Many carriers announced all-time record sales of fixed annuities for 2008. Much of the fixed annuity product being sold today is expected to be solidly profitable to carriers.
Several factors account for this success, including disappointing equity returns, simplicity of product design, attractive credit spreads on new investments, and the guaranteed nature of the products’ returns.
But there is a problem: It is “capital,” or more accurately, the lack of capital.
Lack of capital has resulted in many carriers pulling FAs off the shelf, restricting sales at certain ages, not accepting 1035 exchange business, not appointing new agents, or capping production of FA sales.
What caused the decrease in capital levels? First, operating losses at some insurers on any or all of their lines of business have lowered their surplus position. Second, due to the economy’s troubles, the widespread downgrading of ratings on existing fixed income securities (even within the investment grade class) has increased the level of capital that must be held. Third, widening credit spreads in the investment world led to significant amounts of unrealized capital losses on older assets, even for securities without a “true” credit problem.
There is a fourth cause of capital scarcity, too. It is the capital strain generated when sizable amounts of new business are written.
Under statutory accounting, insurers must record expenses when incurred, so a fixed annuity with a healthy upfront sales commission and/or an upfront premium bonus could produce capital strain. This is because inflows to the insurer are the annuity deposits and interest earned by the company on those deposits. On the other hand, outflows are commissions and other administrative expenses, premium bonuses, and reserves established.
As a general rule, a FA featuring an upfront sales commission and overrides plus upfront premium bonuses close to or in excess of the magnitude of the contract’s surrender charge will usually have significant surplus strain.

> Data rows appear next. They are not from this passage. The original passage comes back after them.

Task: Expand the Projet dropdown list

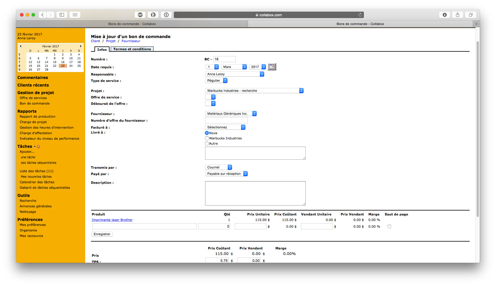Action: pyautogui.click(x=254, y=91)
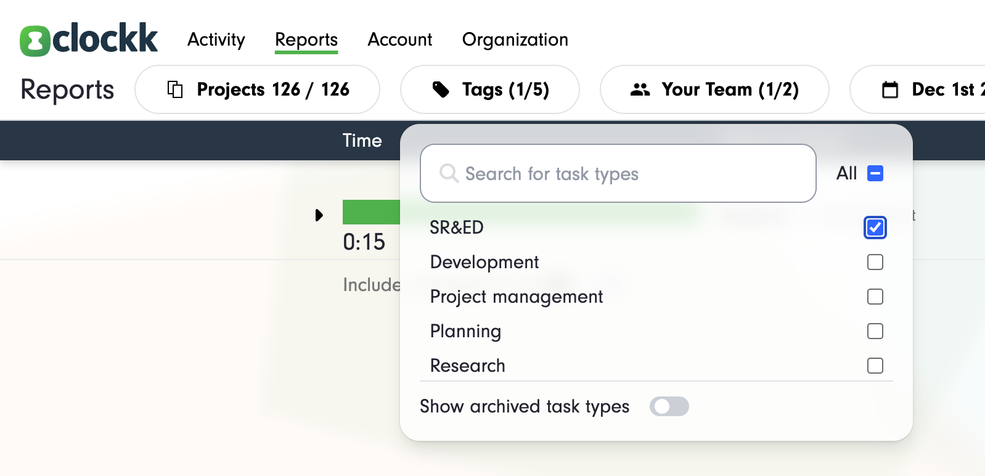Check the Development task type checkbox

[x=875, y=262]
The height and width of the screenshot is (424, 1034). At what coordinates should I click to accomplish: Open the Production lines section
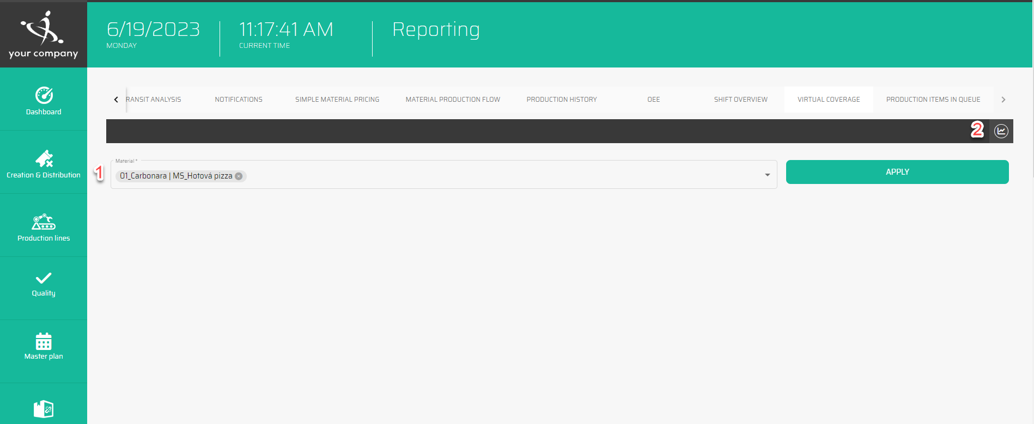44,228
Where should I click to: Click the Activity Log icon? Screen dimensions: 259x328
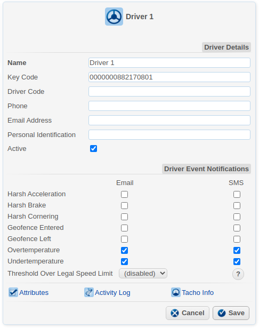point(89,292)
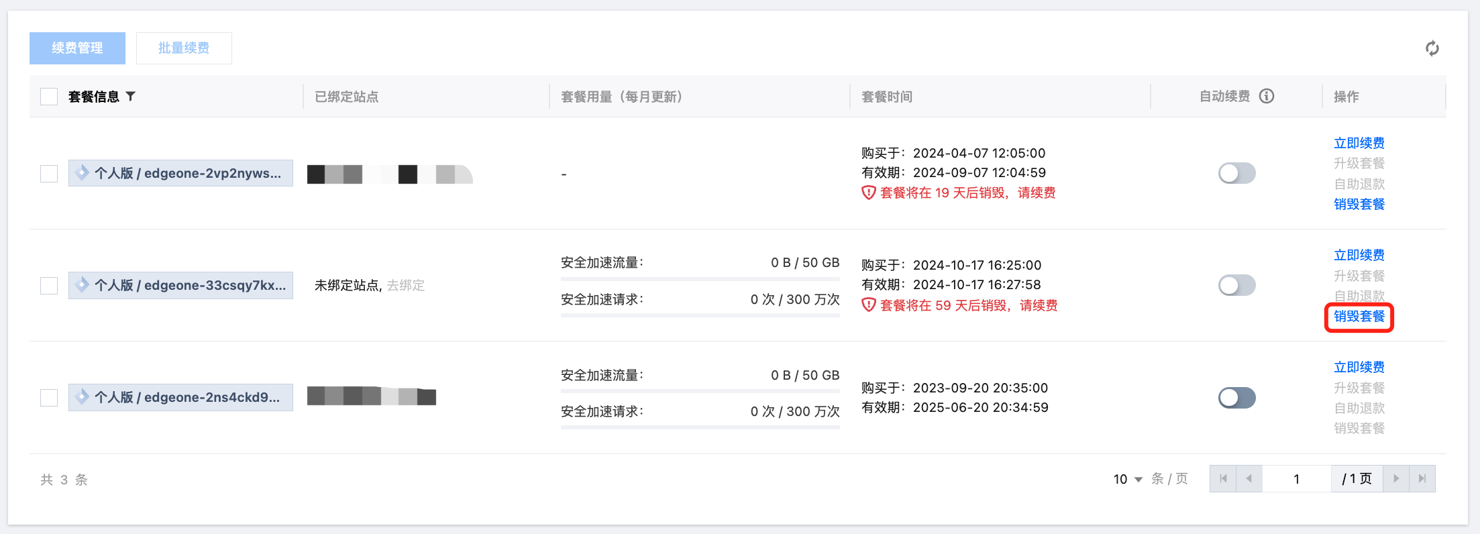The height and width of the screenshot is (534, 1480).
Task: Click 销毁套餐 for the edgeone-33csqy7kx plan
Action: click(1359, 317)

(GAAP accounting works differently, but state regulators and rating agencies are focused on statutory accounting.)
What can be done to address capital scarcity? One option is for the insurer to invest only in very highly rated assets that do not carry a high risk-based capital charge. But while effective from a capital standpoint, yields generated by such assets may not support competitive credited rates.
Another option is to wait for general credit spreads in the market to return to normalcy. This would reverse unrealized capital losses in the asset portfolio–an appealing scenario, but one which must be passively waited out, for the most part.

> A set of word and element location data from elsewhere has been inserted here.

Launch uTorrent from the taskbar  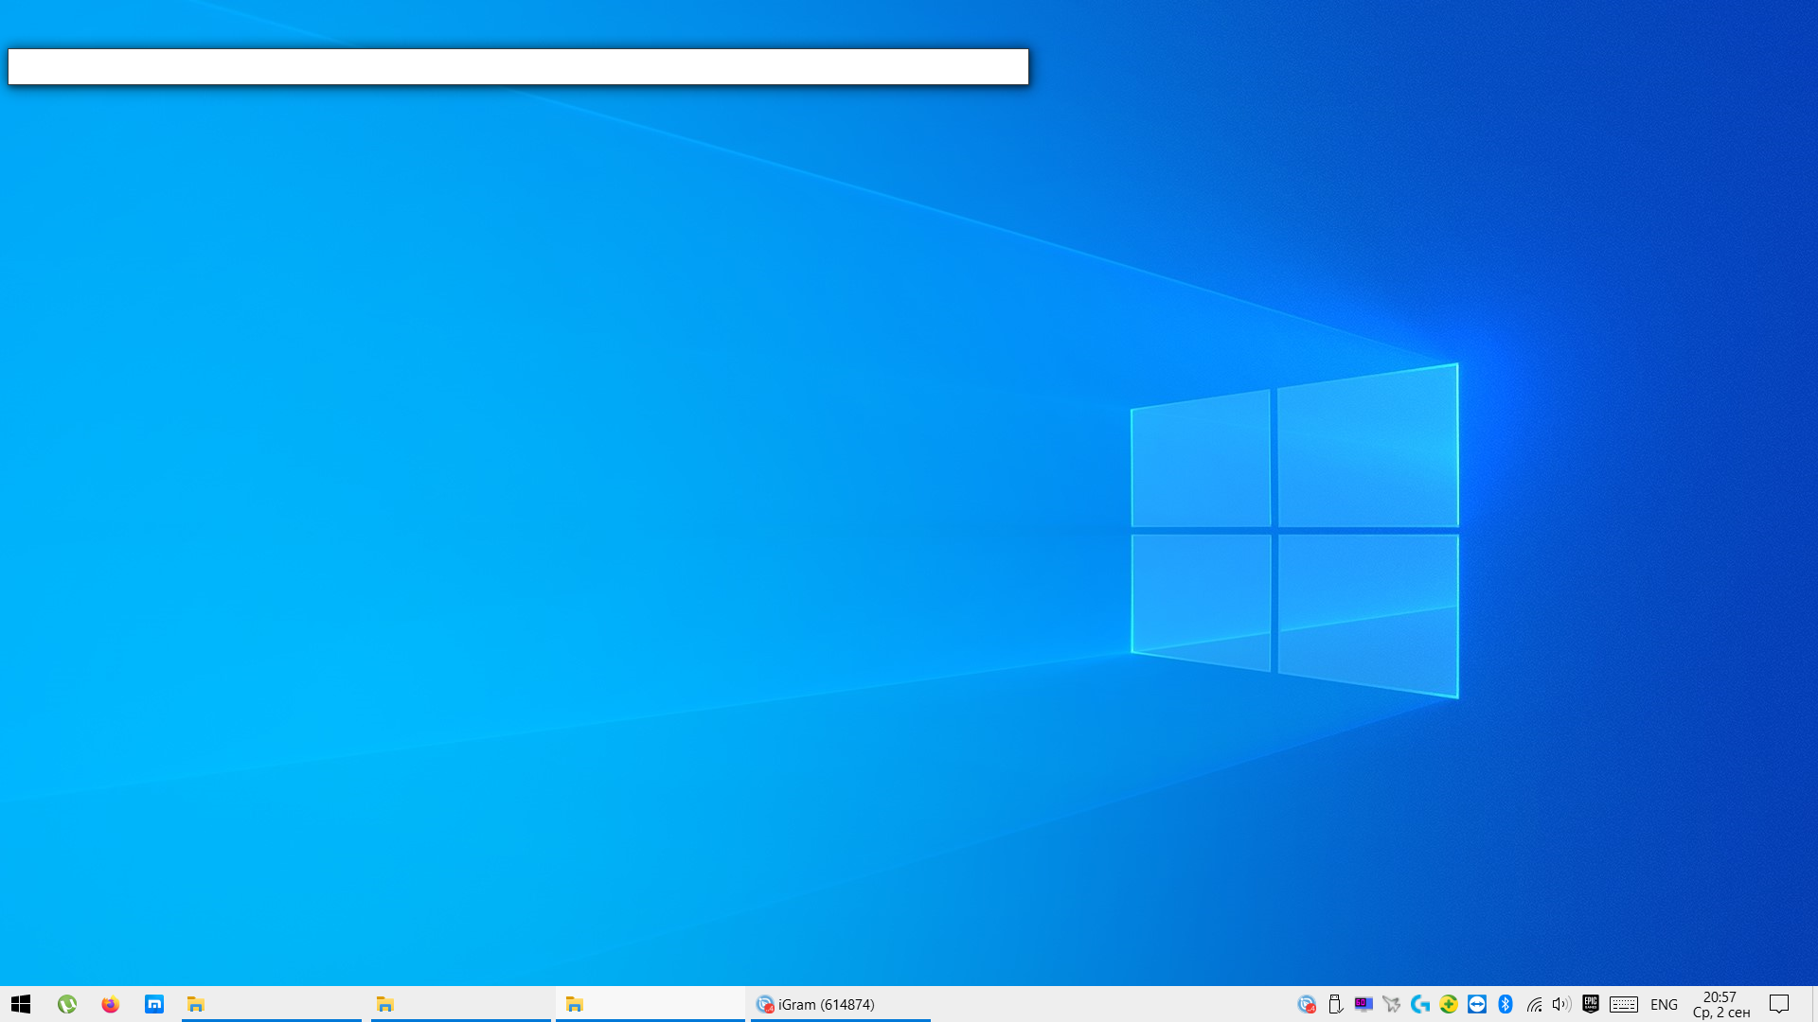(x=66, y=1004)
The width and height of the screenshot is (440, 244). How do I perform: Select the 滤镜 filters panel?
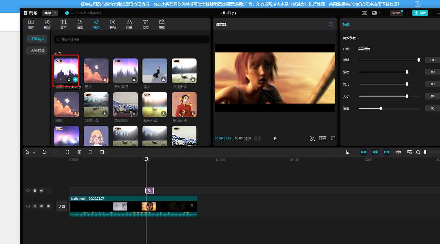point(129,24)
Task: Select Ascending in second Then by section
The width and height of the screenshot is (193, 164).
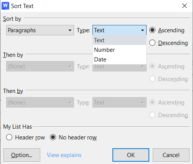Action: [x=167, y=103]
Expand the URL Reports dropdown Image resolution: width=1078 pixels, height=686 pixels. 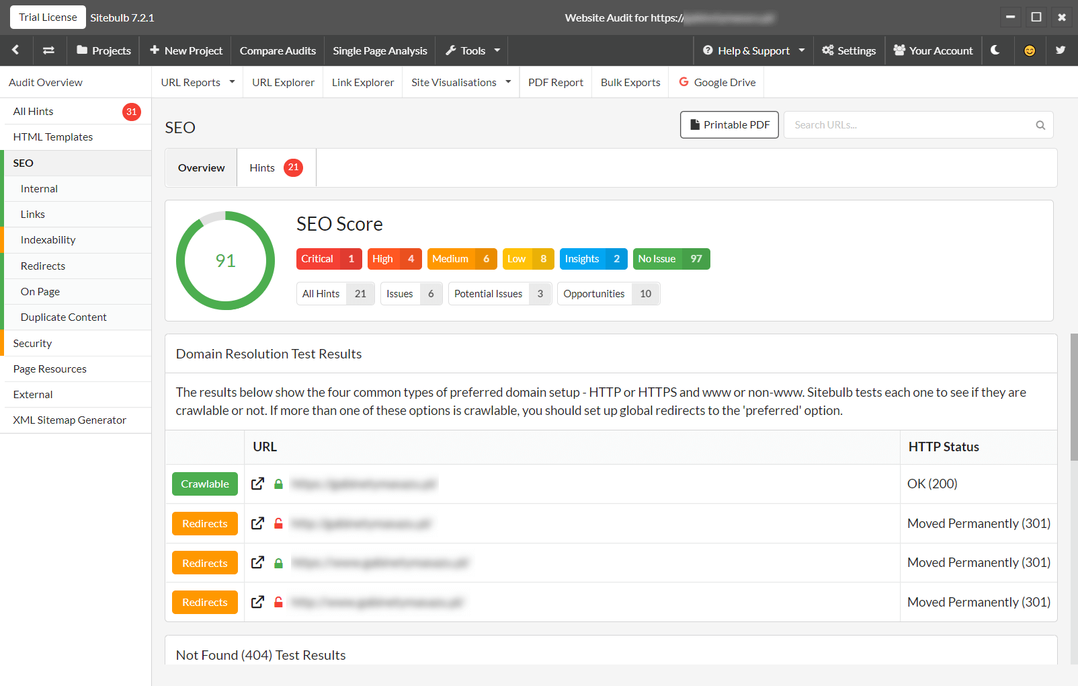point(198,82)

What can be done at the product level? Although marginal benefits in capital efficiency can be realized by selling annuities with market value adjustments and by choosing advantageous reserve techniques, I believe the real answer lies in commission and premium bonus spreading.
Unlike variable annuities, FAs are sold almost exclusively with all upfront sales compensation. Premium bonuses are also upfront sweeteners.
This means that of the 3 legs of the proverbial stool–agent, customer, and insurer–the insurer takes on almost all of the persistency risk, and comes out of the first policy year with a statutory loss. Since most insurers price FAs using the internal rate of return as the main measure, a high upfront loss punishes insurers’ estimated profits and requires a high annual interest spread requirement.
Spread compensation (and spread premium bonuses) is a concept whose time has come.
If sales representatives want more FA capacity, here is the answer. Sales compensation spread out over 2 or more years can ultimately result in more total compensation paid to the patient agent, even when the time value of money is reflected. Product competitiveness may also improve, as IRRs will be increased since capital strain is lowered.
For the first time in my memory, I hear many agents talking about the level of upfront compensation being too high, but still needing to make a living.
Spread compensation (even over just 2 years) can make a meaningful difference in capital, IRR, product competitiveness, and even long-term compensation levels. Spread premium bonuses are just the flip side of the same capital-saving coin.
The capital scarcity issue is real, but there are actions that insurers can take besides waiting for the economy to improve.
The benefits of a multiyear spread of sales compensation and/or premium bonuses to the insurer, policyholder, and even to the sales producer are strong, provided that the fixed annuity is treated as a long-term relationship.